Posted by: Mean Dean | October 25, 2005 at 04:55 AM
For a great read on this stuff - check out:
Gregory Reynolds (OPC Minister)
The Word is Worth a Thousand Pictures -
Preaching in an Electronic Age.
It was his doctoral dissertation and provides a great analysis of Postmans thesis among other things offering helpful correctives and applications to pastors.
It's a powerhouse of a book and would merit a great review on this slice of the blogosphere.
http://www.amazon.com/exec/obidos/tg/detail/-/1579106382/qid=1130260449/sr=8-1/ref=sr_8_xs_ap_i1_xgl14/002-0560670-6287261?v=glance&s=books&n=507846
Posted by: Chris Rhoades | October 25, 2005 at 01:14 PM
On a tangentially related note, Amused to Death is a great Roger Waters album. :)
Posted by: Funky Dung | October 25, 2005 at 01:53 PM
I think it's very easy for bloggers to imagine themselves as the heroes of a new paradigm, to believe themselves to have this incredibly influential over the world as it reshapes.
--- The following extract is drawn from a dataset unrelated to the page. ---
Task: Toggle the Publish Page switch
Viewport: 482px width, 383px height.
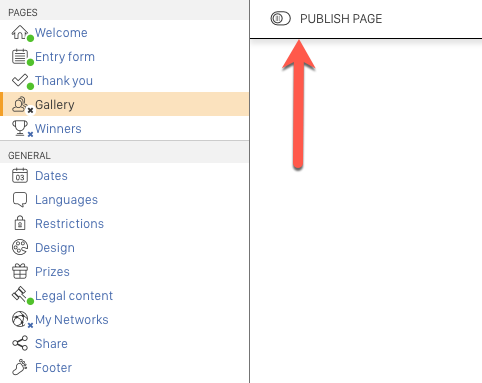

In reality though, the number of bloggers that will have any kind of far-reaching influence on anything is and will be miniscule. One has a better chance at influencing national perspective by becoming a pastor or unviersity professor. The egalitarianism of blogging is its weakness and the only way that blogging can become influential is to abandon egalitarianism - which it has done naturally (cf. Truth Laid Bear's ecosystem). The true power in blogging's egalitarianism is not in its influence (which will never come about) but in its capability to facilitate of conversation.
Posted by: The Dane | October 25, 2005 at 03:46 PM
Pay no attention to the bad grammar behind the curtain ;)
Posted by: The Dane | October 25, 2005 at 03:50 PM
PGE is right. But I still have to wonder...I think blogs will stick around to keep the media in line, but I wonder about their future. Is it just a fad?
But how many fads have conferences?
I think blogging will stick around longer, and will have a better impact if we rise to the next level, which is first-hand reporting, and top-of-the-line articles. I think we need to be more trustworthy.
Great questions...
Tim
P.S. Pastor Wayne, I'll have to stop by your church sometime. One of your members may have mentioned me to you (she's the blogger at http://bigred5.blogspot.com/). Anyway, keep up the awesome work here!
Posted by: Agent Tim | October 25, 2005 at 05:41 PM
There are largely untapped use of blogging in cultivating relationships and community building.
As a point of comparison and contrast, I took a quick tour around noted GodBlogCon bloggers, and then I took a quick tour around emerging church bloggers. The recent tragic news of pastor Kyle Lake's premature death was noted on many emerging church bloggers: a call to prayer, notes of sympathy, and personal memories and/or intercession and grief. However, I did not find many (any?) mention of this tragedy among GodBlogCon bloggers.
Do pray for the Lake family and UBC Waco, who need much prayer and God's comfort.